Hank Corwin: I wanted to be a writer. I came to New York. I finished school. I went to Berkeley and I followed my girlfriend here in New York. I got a job writing little plays and I realized I was a terrible writer so I admire what you do. But I just got a job. I did every—I was a bartender, I was a cab driver. I got a job carrying film cans at a little commercial editing company. I was very young; I was in my early 20s. It was the first thing I’d ever done that I really liked that I didn’t get fired from, that I was actually good at. That’s how. I didn’t go to school. I grew up in a small town in New Hampshire. I didn’t really know about film. It was an evolution for me.
It’s kind of like me. I fluked into writing about film. I moved to Chicago for improv!
Hank Corwin: Did you really?
Yeah. I studied classes at Second City and then somewhere along the way, I became a film critic and the rest is history. Before Adam deleted his Facebook account, we were Facebook friends.
Hank Corwin: Okay. How do you like the state of film criticism these days?
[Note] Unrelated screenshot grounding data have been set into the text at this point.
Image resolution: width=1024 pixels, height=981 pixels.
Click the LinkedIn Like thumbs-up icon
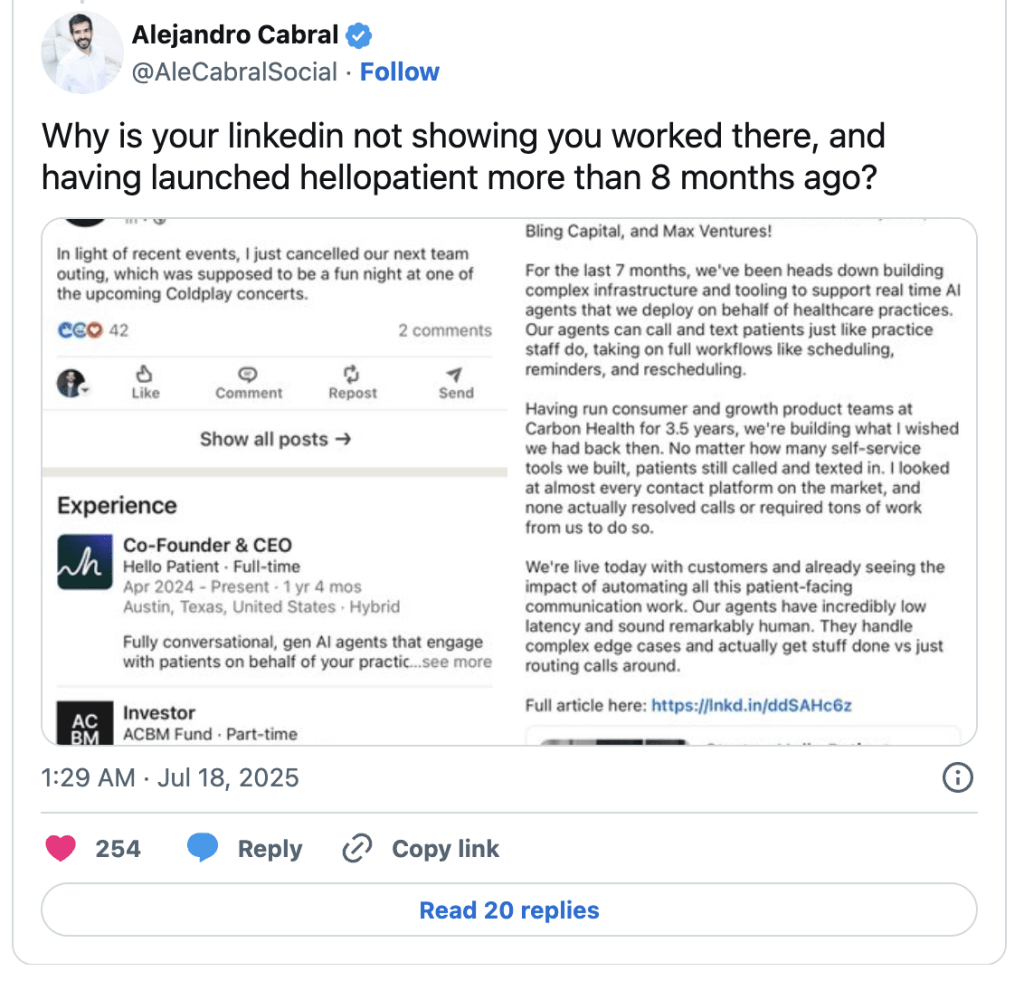point(144,374)
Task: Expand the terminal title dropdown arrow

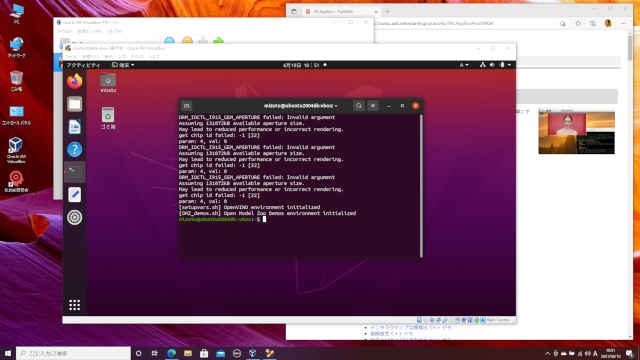Action: (x=336, y=106)
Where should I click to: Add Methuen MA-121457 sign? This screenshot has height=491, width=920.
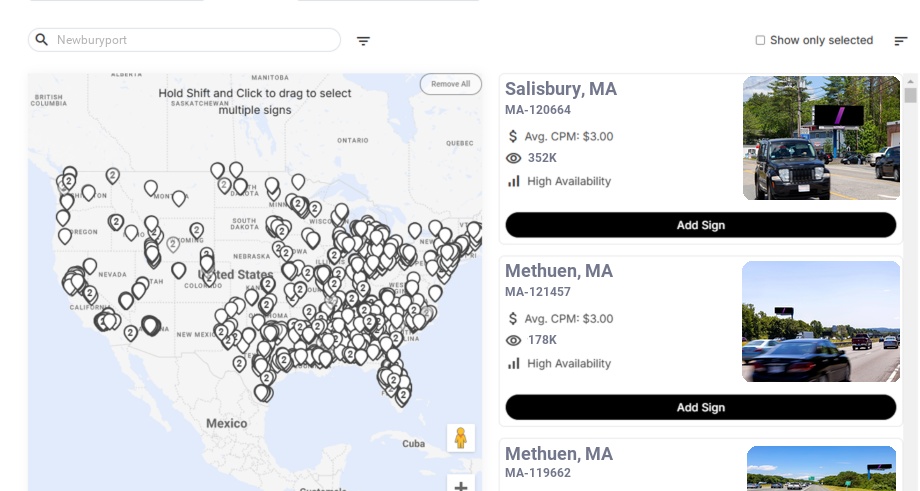(x=700, y=407)
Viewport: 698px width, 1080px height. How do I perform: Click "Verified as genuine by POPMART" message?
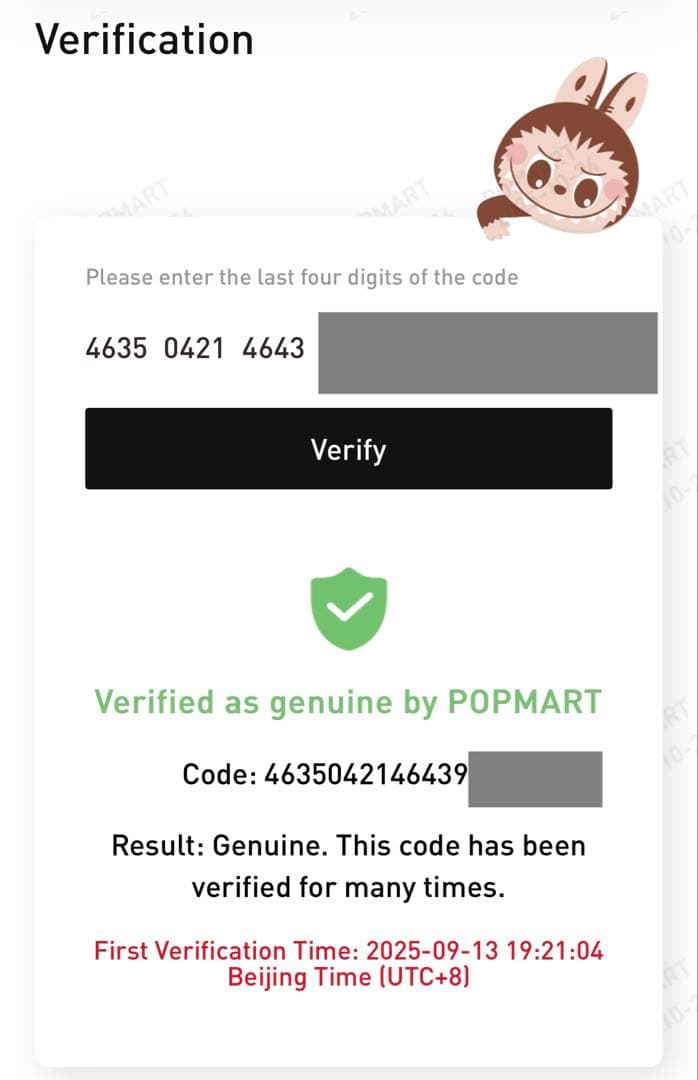[348, 702]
We’re in this weird state right now because you’ve got so many of these sites that just don’t have the freelance budgets they used to have before the pandemic. I was actually making a decent amount of money each month and now I’m lucky if I can get any freelance work in.
Hank Corwin: I’m sorry—
I’ve got my own website, which is great, but the freelance opportunities are just not there like they used to be before the pandemic.
Hank Corwin: Do you think it’s because of the pandemic or?
Yeah, it’s affecting advertising budgets. I think we’re slowly getting back. Maybe by the end of next year but we’re not there quite yet.
Hank Corwin: Yeah. I’ve read some of your stuff. You’re good.
Thanks!
Hank Corwin: But the thing is, ultimately, I think that’s what will pull you through. It’s kind of like our movie in that there’s so much information out there, how do you delineate what’s the truth, what’s good. I think, ultimately, at the end of the day, the people who really strive, really work at it, and really work hard will just come to the forefront and I hope that’s you.
Thank you. That means a lot.
Hank Corwin: Cool.
Netflix will start streaming Don’t Look Up on December 24, 2021.